Sotto tale stimolo ho riletto l’articolo di Borgo su Il
Nostro Campanile n.4 Novembre /Dicembre 2015.
Egli parte subito con Montanelli sul sessantotto operaio
(Storia d’Italia), dove Il 19 Aprile 1968 viene visto come un episodio di
contestazione degli industriali “padroni” che a Valdagno anticipa i fatti del
Maggio parigino ed è animato da motivazioni di tipo marxista. Egli (Borgo)
sembra irridere al punto di vista di coloro che in tale occasione attaccavano
Marzotto intendendo Valdagno come il “caso più manifesto del dominio
capitalista sulla persona e le sue libertà”. E sostiene (sempre Borgo) che
“quella sera del 19 Aprile i capi rivoluzionari non erano operai della Marzotto
né studenti di Valdagno, ma giovani provenienti da fuori vallata.” E la frase
chiave di tutto l’articolo è quella che dice “Non c’erano i ragazzi della
Rinascente a devastare i locali della Rinascente”.
Io non lo so questo perché quella sera io, diciasettenne, non
ero nei i focolai di lotta. Ero con amici in luoghi più tranquilli ad ascoltare
musica. Quello che so è che quella fu una intera giornata di scontri molto
forti con le forze dell’ordine. Una giornata di violenze contro i valdagnesi
che si protrasse fino a notte inoltrata. Una giornata alla fine della quale la
Celere (un reparto speciale antisommossa) prese in consegna varie decine di
“facinorosi” che erano tutta gente della vallata. Operai della Marzotto. E poi
ne tenne una quarantina nelle carceri di Padova rilasciandoli a rate nelle
settimane successive fino alla composizione (transitoria) della vertenza.

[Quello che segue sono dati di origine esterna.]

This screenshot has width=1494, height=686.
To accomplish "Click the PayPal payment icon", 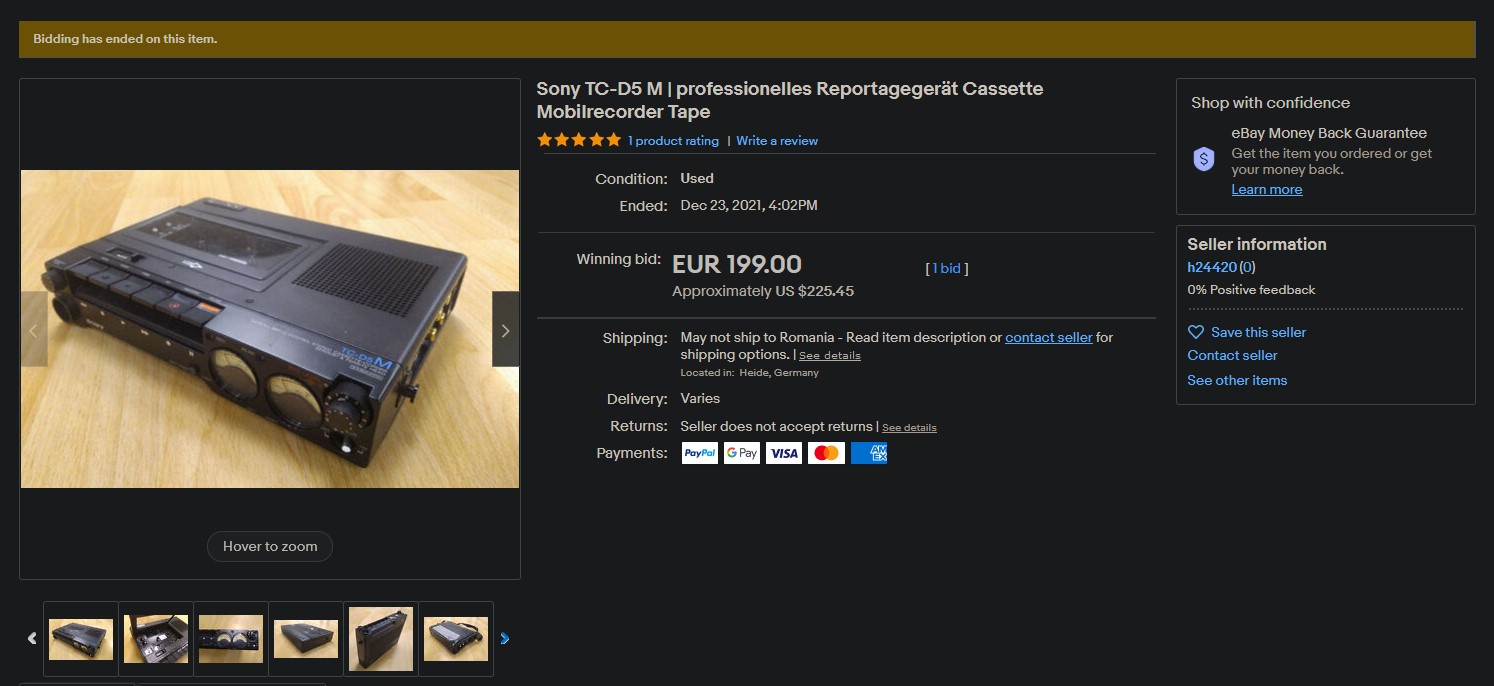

La famiglia Marzotto ha sempre negato che quella rivolta
fosse spontanea e “valdagnese” e i suoi portavoce, ovvero il Partito Liberale
dell’epoca presso il Consiglio Comunale, hanno sempre sostenuto che ci fossero
dei provocatori esterni ad animare gli scontri, identificabili negli studenti
della facoltà di sociologia di Trento (i famosi “barbudos trentini”); ma tra
quei quaranta prigionieri non ce n’era neanche uno. Perché?
Temo che la quinta generazione Marzotto non troverà mai la
forza di ammettere che quelli del 19 Aprile erano operai del tutto valligiani,
quelli che lavoravano dentro i loro stabilimenti lasciandovi il sudore e la
fatica del lavoro onesto. E tra loro anche molti che abitavano nella città
sociale.
Due esempi, uno dei quali ce lo fornisce proprio il libro di
Francesco Busato: Gaetano Fioretto e Umberto Dal Maso.
Il primo, oggi scomparso, spicca per la sua bellezza nella
foto di pagina 183, la foto che ci presenta i ragazzi della Rinascente. E’ il
primo a sinistra. Costui lavorava in fabbrica, era cottimista alle confezioni e
divenne militante della Cgil, sindacato di minoranza ma molto influente in
quegli anni. Fu anche attivista del PSIUP (Partito Socialista di Unità
Proletaria) la forza politica più vicina, sempre in quegli anni, al marxismo. Egli
promosse molte iniziative “di lotta” negli anni settanta, in particolare contro
il sistema di cottimo.
L’altro, operaio tessitore cresciuto alla Rinascente, è uno
dei Rappresentanti sindacali membri dell’esecutivo del Consiglio di Fabbrica
Marzotto che svolse questo ruolo per vari decenni. A lui come a pochi altri tra
i tantissimi attivisti sindacali della Marzotto, si possono attribuire la
maggior parte delle dichiarazioni di sciopero e delle trattative sindacali
degli ultimi cinquant’anni.
Costoro sono due dei principali animatori di quel complesso
fenomeno di conflittualità sindacale e sociale che caratterizzò Valdagno per
tutti gli anni settanta e ottanta. Un ventennio di storia Valdagnese che, a
ragione o a torto, non può proprio essere definito “città dell’Armonia”.